Veneno bohemio

Por Santiago Legarre.

El arte es un elemento indispensable en nuestra vida, tan indispensable como ausente en la vida cotidiana, tan indispensable como peligroso pues, en esta tierra mortal, incluso la abundancia de lo bueno nos mata, como el agua, que no aniquila solo con su seca ausencia: ahoga también cuando es demasiada.

Unas gotas diarias de arte pueden salvarnos del tedio y de la superficialidad, mientras que una indigestión artística puede transformarse en un elíxir mortal. El caso de Valentina de Villefort, en la extraordinaria novela de Alejandro Dumas, el Conde de Monte-Cristo, me servirá para ilustrar esta verdad, esperanzadora y temible a la vez.

Por envidia, la madrastra de Valentina planea envenenarla. Pero su amado abuelo parapléjico se percata a tiempo e idea un plan para salvarla: dispone que le suministren a diario una dosis mínima de veneno que, a la postre, funciona como antídoto. Cuando la madrastra efectivamente le da en sueños un vaso entero de la poción letal, Valentina se encuentra ya inmunizada por las pequeñas tomas diarias.

Así, el arte en la vida. Quien todos los días disfruta de una canción o dedica tiempo a una lectura aparentemente inútil (lo que Jane Austen llamaría “leer por curiosidad”, para distinguirlo de “leer para informarse”); quien privilegia en sus decisiones el criterio estético (“es lindo; me gusta”) sobre la consideración económica (“es útil; me sirve”); quien se toma un rato para ver una película italiana (en lugar de “vivir corriendo”, al ritmo de Hollywood): esa persona está inmunizada.

Cuando vengan los embates, que necesariamente vendrán; sobre todo, cuando venga el tedio, compañero inexorable de toda navegación sostenida (la navegación matrimonial, la navegación laboral, la navegación cualquiera sea), entonces el arte será una especie de tabla de salvación, una inyección de alegría y juventud que alentará a continuar en el camino, a perseverar y llegar algún día a la meta siempre lejana.
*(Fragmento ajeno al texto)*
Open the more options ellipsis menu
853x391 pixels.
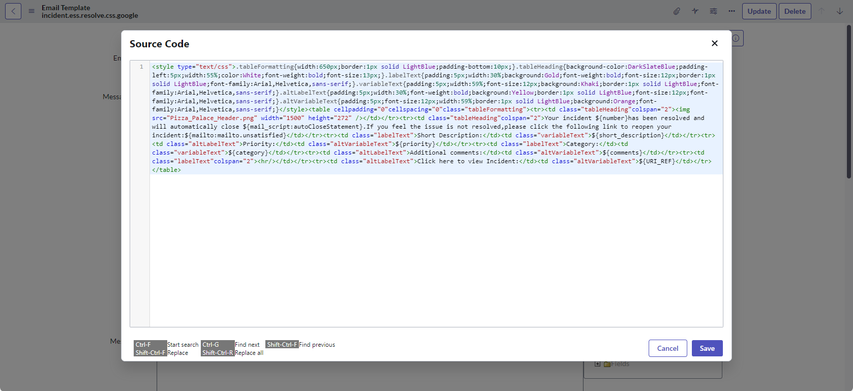point(732,11)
La otra cara de la moneda: demasiado arte, o arte a destiempo, matan. Como el veneno en cantidad. Somos vasijas de barro y, al menos en esta existencia, nuestra capacidad de acumular felicidad es limitada. Es misterioso, pero no menos cierto. Por eso la aspiración a una Arcadia permanente, una vida bohemia sin fin, es una ilusión falsa y destructiva. El espíritu humano no puede estar en elación constante. Se rompe, por decirlo así, como un recipiente que explota porque se ha excedido su contenido máximo. Será por eso que el cielo puede esperar…

El adagio medieval quidquid recipitur ad modum recipientem recipitur —lo que es recibido es recibido según el modo de ser del recipiente— va en la misma línea: el problema no está en la naturaleza del contenido (el arte, que en sí mismo nada tiene de malo: al contrario, es un bien básico) sino en la limitación del continente (el hijo de Adán, hecho de un puñado de tierra, igual que su ancestro).

La vida del artista profesional confirma la teoría del veneno bohemio. El verdadero artista profesional es consciente de que una buena parte de su acontecer es rutinaria (tiene horarios); la dimensión pragmática está presente en su vida como en la de todas las personas (tiene que llenar la panera); él también hace algunas cosas que querría no hacer (tiene obligaciones) y sufre de a ratos, y a veces ratos largos, el aburrimiento (“Oh, Musa, ¿adónde te has fugado?”).

En mayor o menor medida, en suma, todos estamos parados igual frente a la belleza: la necesitamos, en su justa medida. La realidad de la mayoría de nosotros es que solemos errar de menos y no de más en esta encrucijada. Navegamos demasiado en el tedio o salimos de él merced a una actividad incesante, tan banal como estéril. Saber que demasiado arte puede envenenarnos, o acaso resultar una delusión, tal vez nos anime a darle un lugar realista en nuestras vidas, que nos vacune contra la medianía prevaleciente.